* _Problem description_
Extract the lines beginning at the one that holds "Direcció (639, 1499)" and ending at the final line of the material below, keeping them exact and leaving out all pictures.

* _Study material_
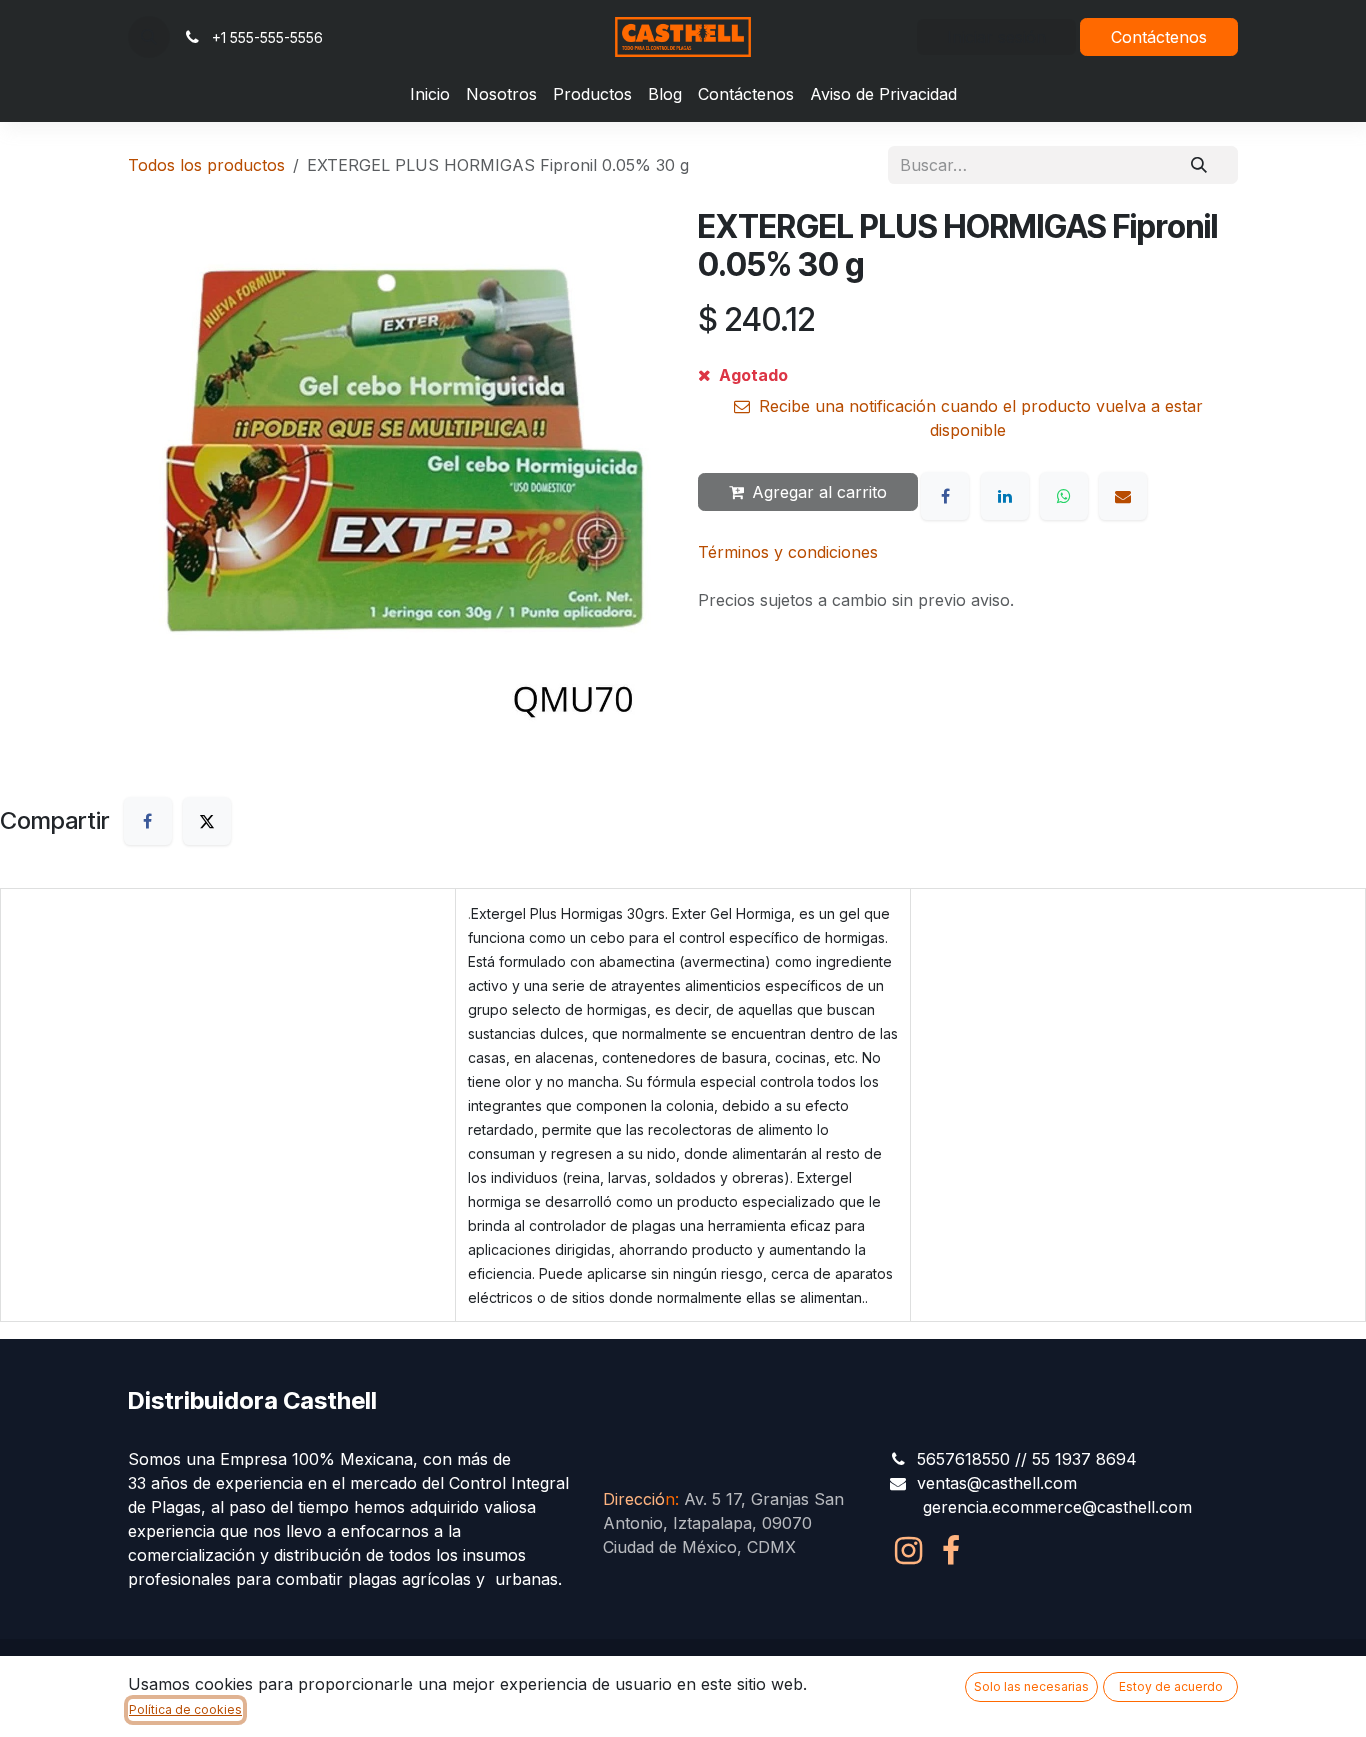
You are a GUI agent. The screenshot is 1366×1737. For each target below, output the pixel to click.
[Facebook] (945, 496)
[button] (149, 37)
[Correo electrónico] (1123, 496)
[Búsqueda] (1199, 165)
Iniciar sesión (996, 37)
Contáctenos (1159, 37)
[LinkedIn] (1005, 496)
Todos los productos (206, 165)
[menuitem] (430, 94)
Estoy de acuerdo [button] (1171, 1686)
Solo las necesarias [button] (1031, 1686)
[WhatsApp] (1064, 496)
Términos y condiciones (788, 552)
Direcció (639, 1499)
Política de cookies (185, 1709)
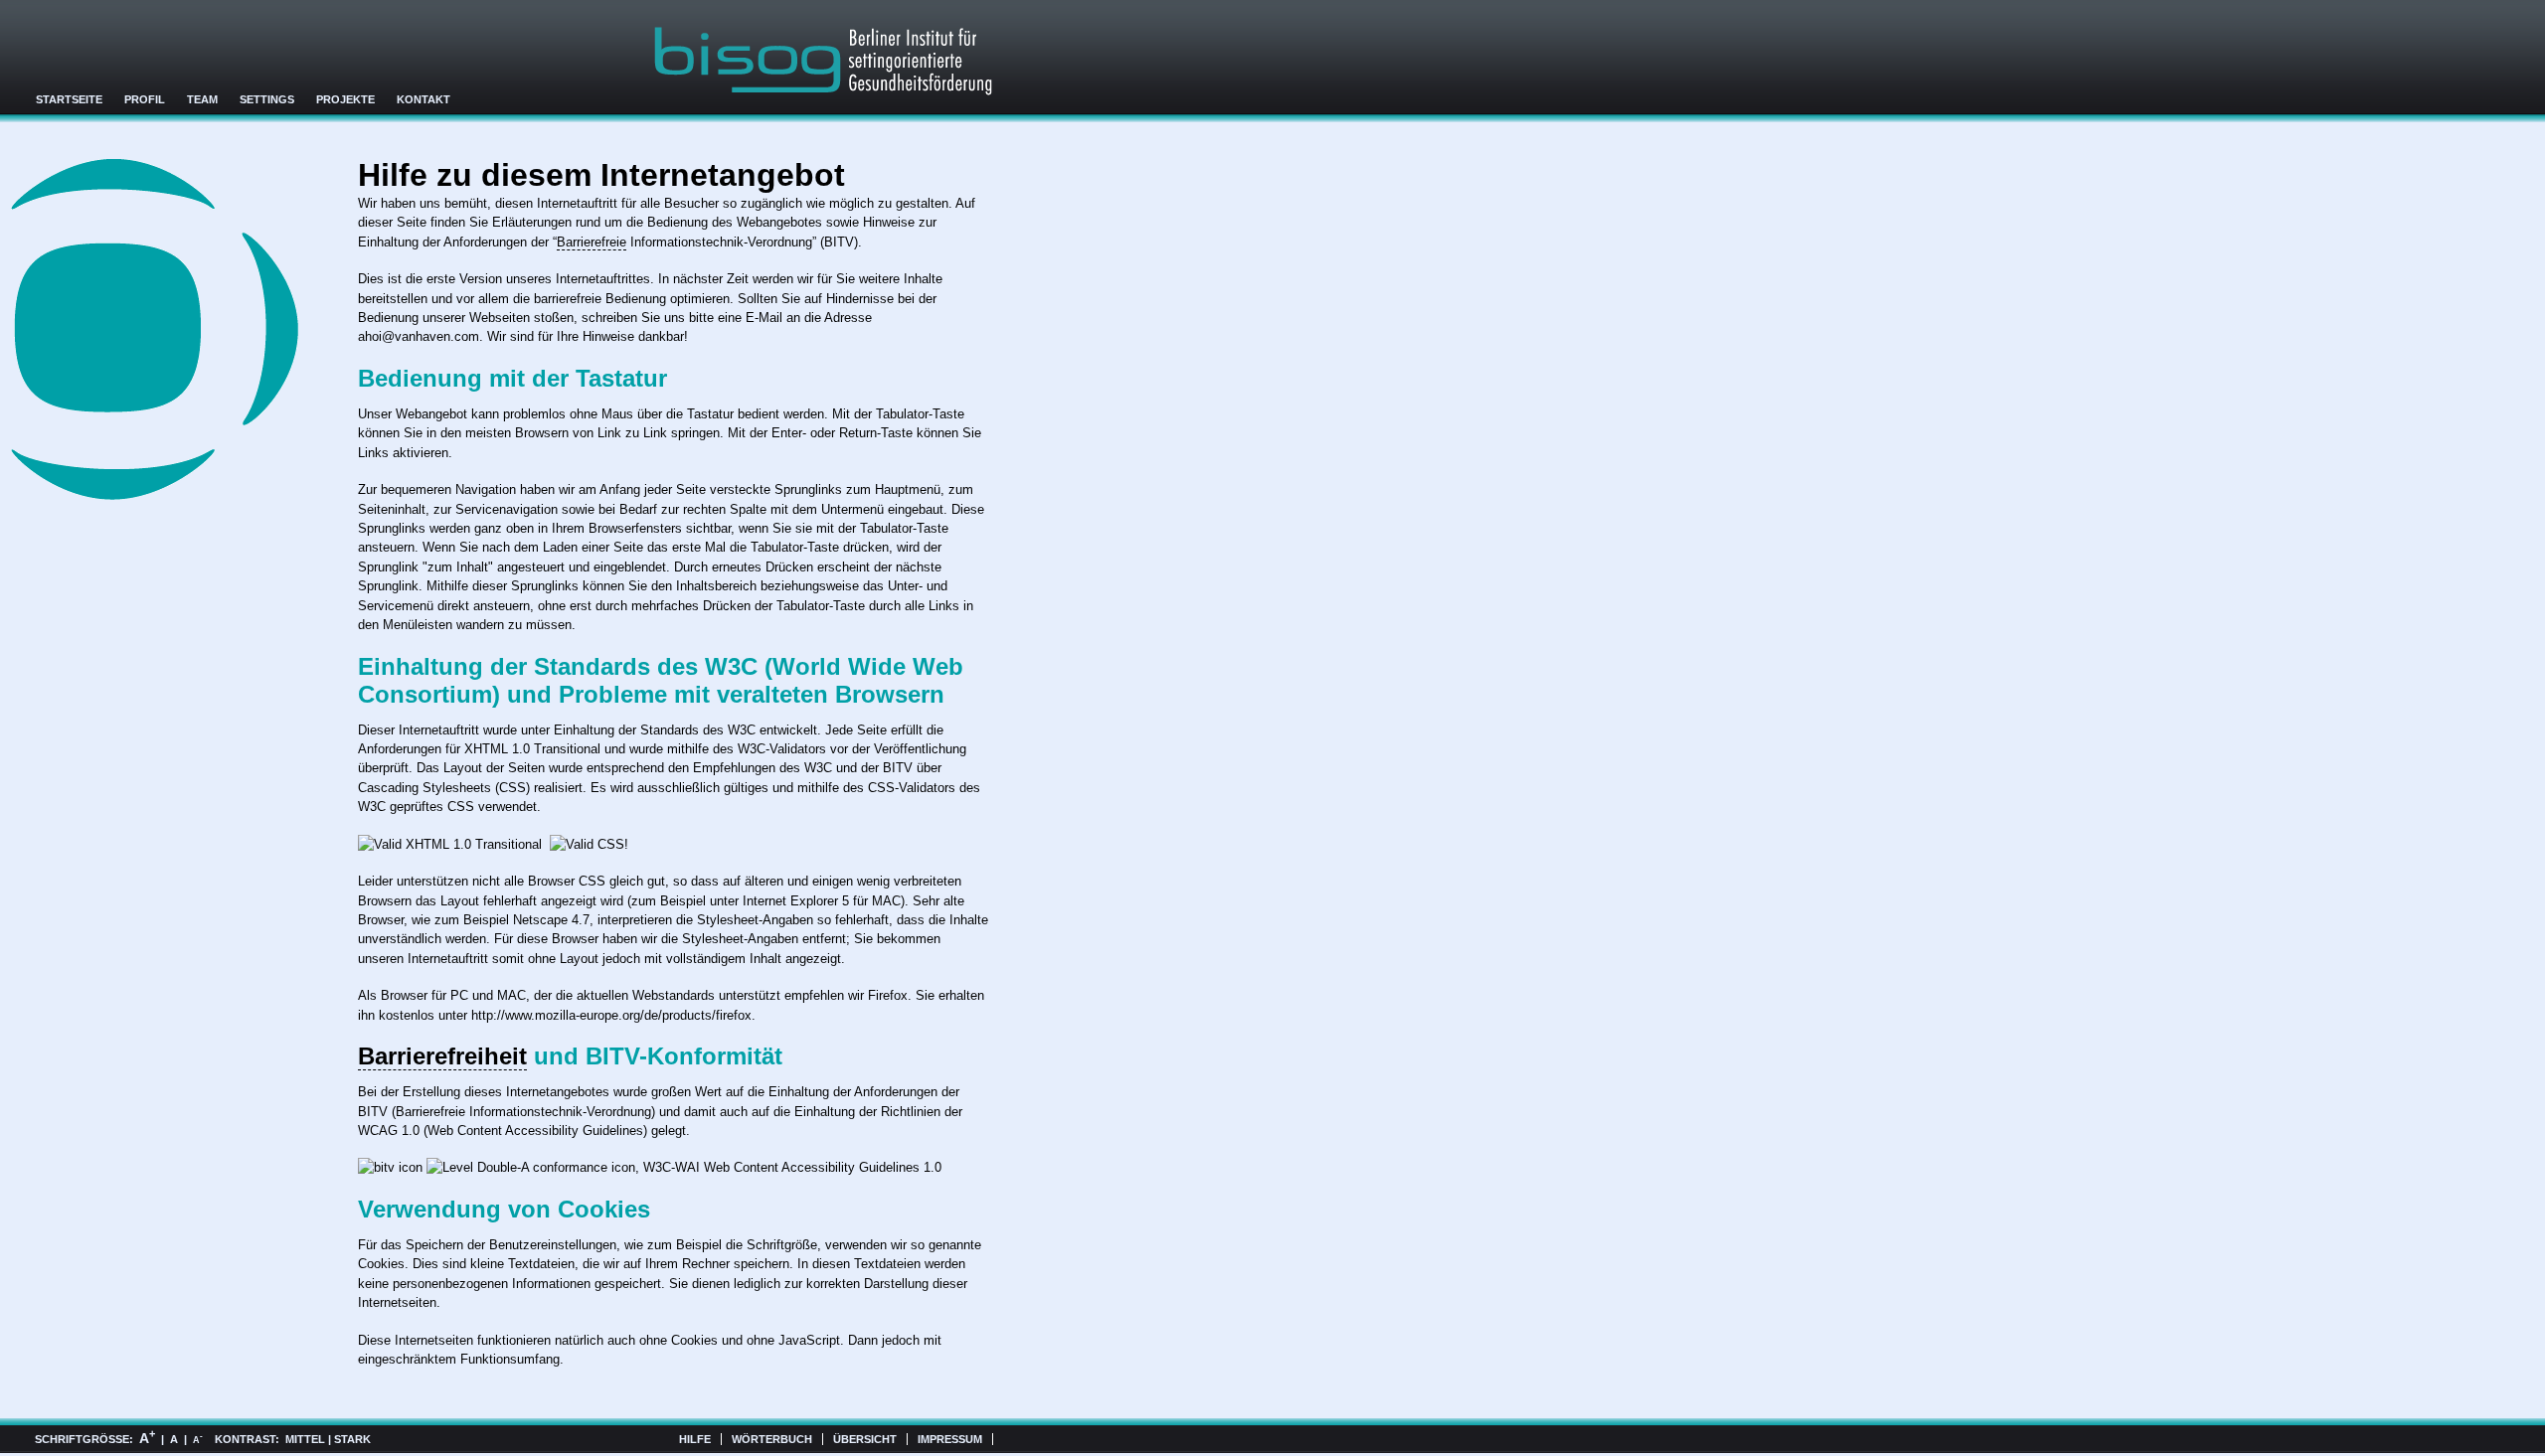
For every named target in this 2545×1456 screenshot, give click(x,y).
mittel (305, 1439)
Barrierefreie (591, 242)
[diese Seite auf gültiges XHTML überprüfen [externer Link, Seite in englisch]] (450, 844)
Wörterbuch (772, 1439)
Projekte (345, 99)
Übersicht (865, 1439)
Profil (144, 99)
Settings (267, 99)
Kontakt (423, 99)
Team (202, 99)
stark (352, 1439)
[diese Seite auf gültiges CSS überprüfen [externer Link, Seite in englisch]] (589, 844)
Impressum (950, 1439)
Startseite (69, 99)
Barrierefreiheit (442, 1056)
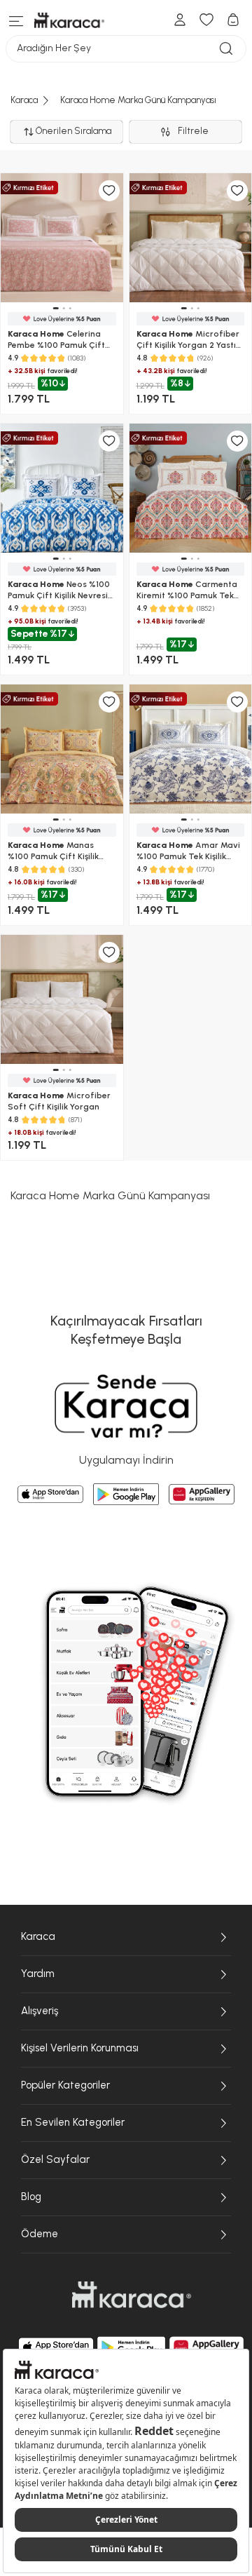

* _Output of the task_
Direcció (639, 1499)
Política de cookies (185, 1709)
For every named target in this 2545×1456 screenshot, give click(x,y).
mittel (305, 1439)
Barrierefreie (591, 242)
[diese Seite auf gültiges XHTML überprüfen [externer Link, Seite in englisch]] (450, 844)
Wörterbuch (772, 1439)
Projekte (345, 99)
Übersicht (865, 1439)
Profil (144, 99)
Settings (267, 99)
Kontakt (423, 99)
Team (202, 99)
stark (352, 1439)
[diese Seite auf gültiges CSS überprüfen [externer Link, Seite in englisch]] (589, 844)
Impressum (950, 1439)
Startseite (69, 99)
Barrierefreiheit (442, 1056)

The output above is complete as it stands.